What to work on:
Return all entries precisely as they stand, without the images.

###

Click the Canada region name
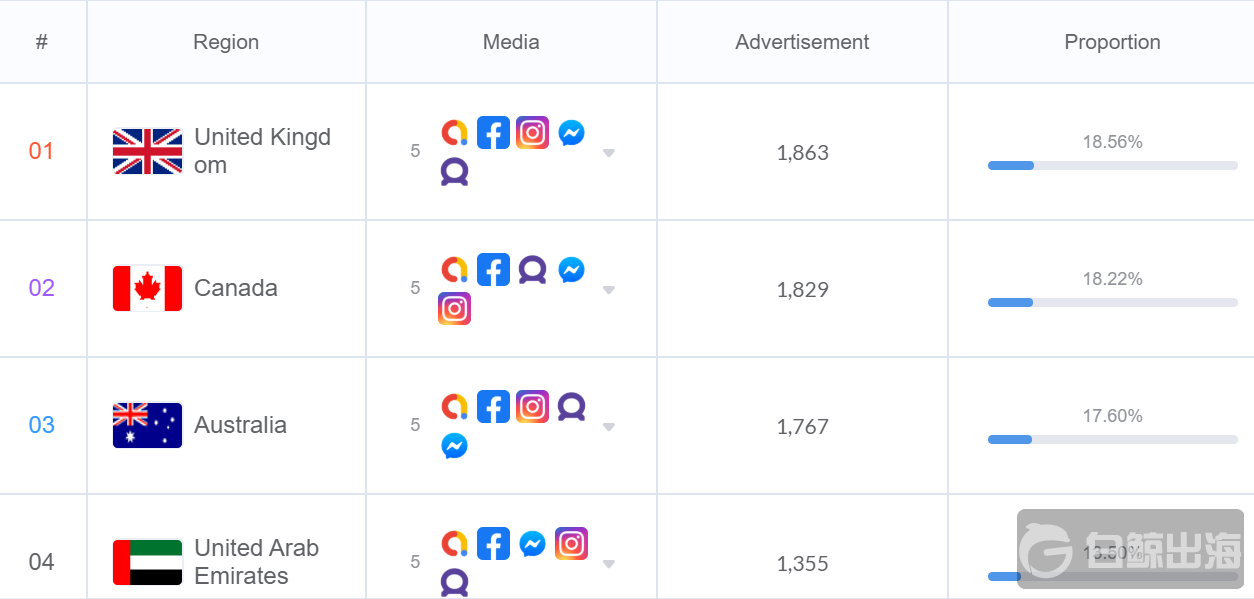Screen dimensions: 1254x599 point(236,288)

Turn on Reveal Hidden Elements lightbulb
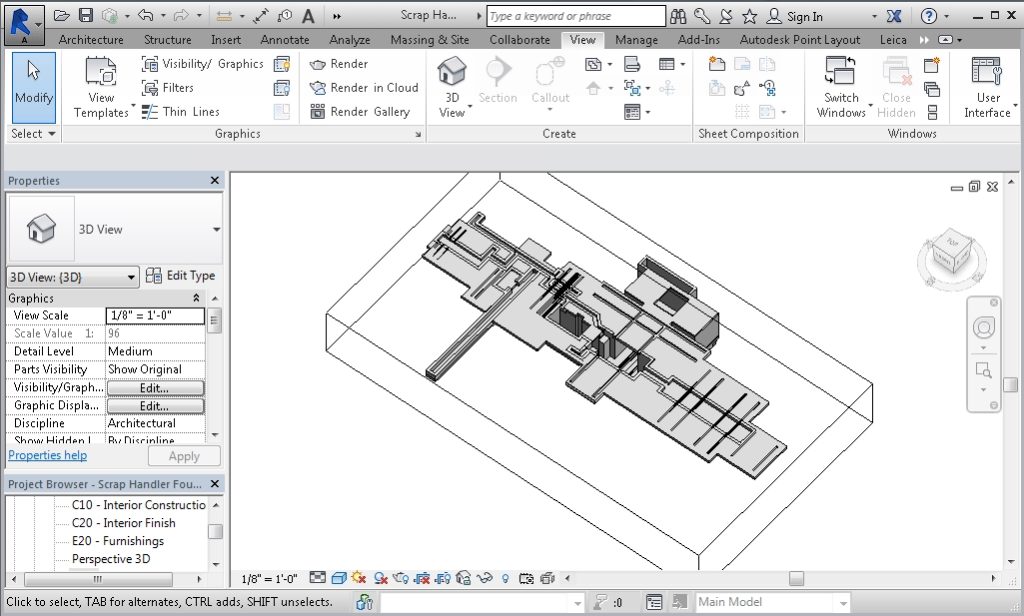[x=503, y=577]
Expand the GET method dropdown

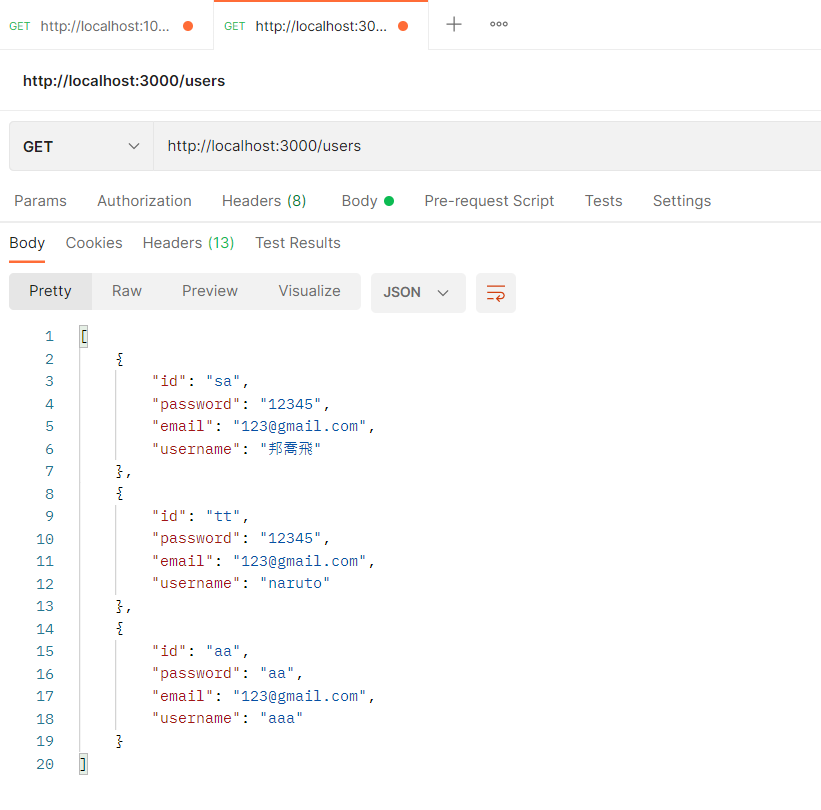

###

Output for this task:
Click the Canada region name
Screen dimensions: 1254x599 point(236,288)

Turn on Reveal Hidden Elements lightbulb
[x=503, y=577]
Expand the GET method dropdown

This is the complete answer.